Learn more and purchase a copy.'
Meet the Author
Rondi Bauer Olson is a reader and writer from Michigan's Upper Peninsula. Her debut novel for young adults, All Things Now Living, was a finalist in the 2012 Genesis Contest. She and her husband, Kurt, live on a hobby farm with three of their four mostly-grown children, along with a menagerie of animals including, but not limited to, horses, cows, alpacas, goats, dogs, cats, rabbits, chickens, and parrots. Rondi also works as a registered nurse and owns a gift shop located within view of the beautiful Pictured Rocks National Lakeshore.
Learn more about Rondi at rondiolson.blogspot.com and the Seventh Daughter series seventhdaughter.weebly.com.
Interview with Rondi Olson
Author of All Things Now Living
Tell us a bit about the story behind your latest novel. Where did you find inspiration?

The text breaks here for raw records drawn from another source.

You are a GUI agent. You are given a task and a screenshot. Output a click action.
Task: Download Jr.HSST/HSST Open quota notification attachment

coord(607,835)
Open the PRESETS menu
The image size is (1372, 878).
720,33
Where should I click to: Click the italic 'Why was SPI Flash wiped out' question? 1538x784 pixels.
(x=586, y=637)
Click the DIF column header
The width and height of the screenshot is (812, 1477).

Years ago, as a new nurse, I was assigned a patient who was refusing a life-saving medical treatment due to religious beliefs. On one hand, I admired his devotion, and I felt I could take good care of my patient while respecting his decision. On the other hand, watching him die was awful. This experience has haunted me, and over the years I have wondered about the depths of my religious belief, and how far I would go to save myself, or my children. I quickly realized things I would not do to save myself I would readily do to save one of my children. This lead me to the idea of genetic engineering, specifically, inserting animal genes into people, and I imagined a post-apocalyptic world where entire societies were living with the consequences of having made such a decision, one way or the other. Would people be compassionate toward those who made a different choice, or would they choose to hate, and how would that manifest itself?
What was the hardest part about writing your novel: Getting started? Keeping it going? Finding the perfect ending?
I have the worst time getting started, or rather, I start over and over again and am never happy with it. I guess you could say starting right is a skill I am still working on.
What trait do you love most about your main character?
When readers get to the last page, what do you hope they take away from the story?
I hope readers will examine more closely what love is, and what love does, not just in terms of the main characters and their romance, but also Amy’s transformation from someone who fought her empathy because she’d been taught she had to, to someone who realized her compassion was not bad but a gift from God, and something to be embraced.
What are you working on next?
The sequel to All Things Now Living, The Stars in Their Courses, as well as a medieval superhero series.